### Work to be completed
Without any of the pictures, print every record below exactly.

### Dataset content
__________________________________________________

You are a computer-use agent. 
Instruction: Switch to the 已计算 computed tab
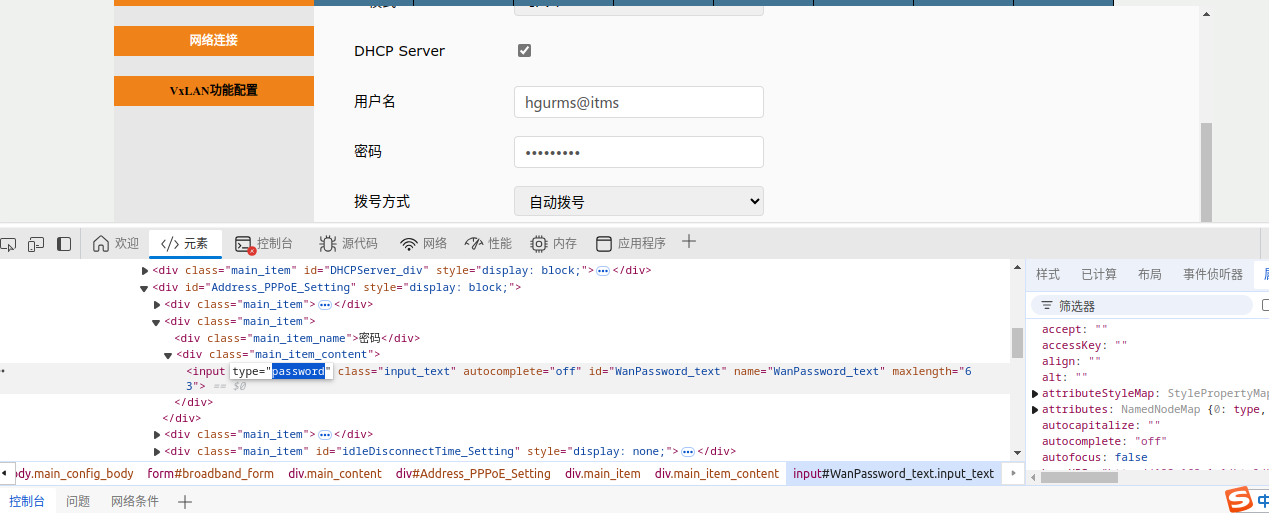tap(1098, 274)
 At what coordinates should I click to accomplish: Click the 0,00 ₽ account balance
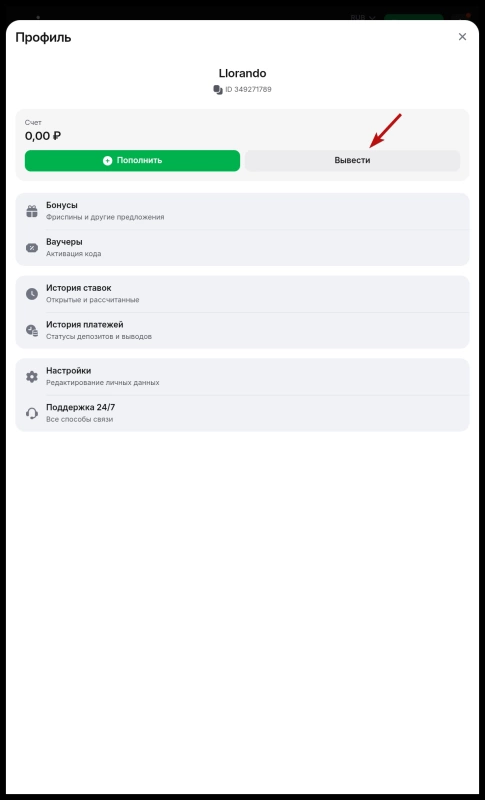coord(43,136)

__________________________________________________

### Expected answer
You are a computer-use agent. 
Instruction: Switch to the 已计算 computed tab
tap(1098, 274)
 At what coordinates should I click to accomplish: Click the 0,00 ₽ account balance
coord(43,136)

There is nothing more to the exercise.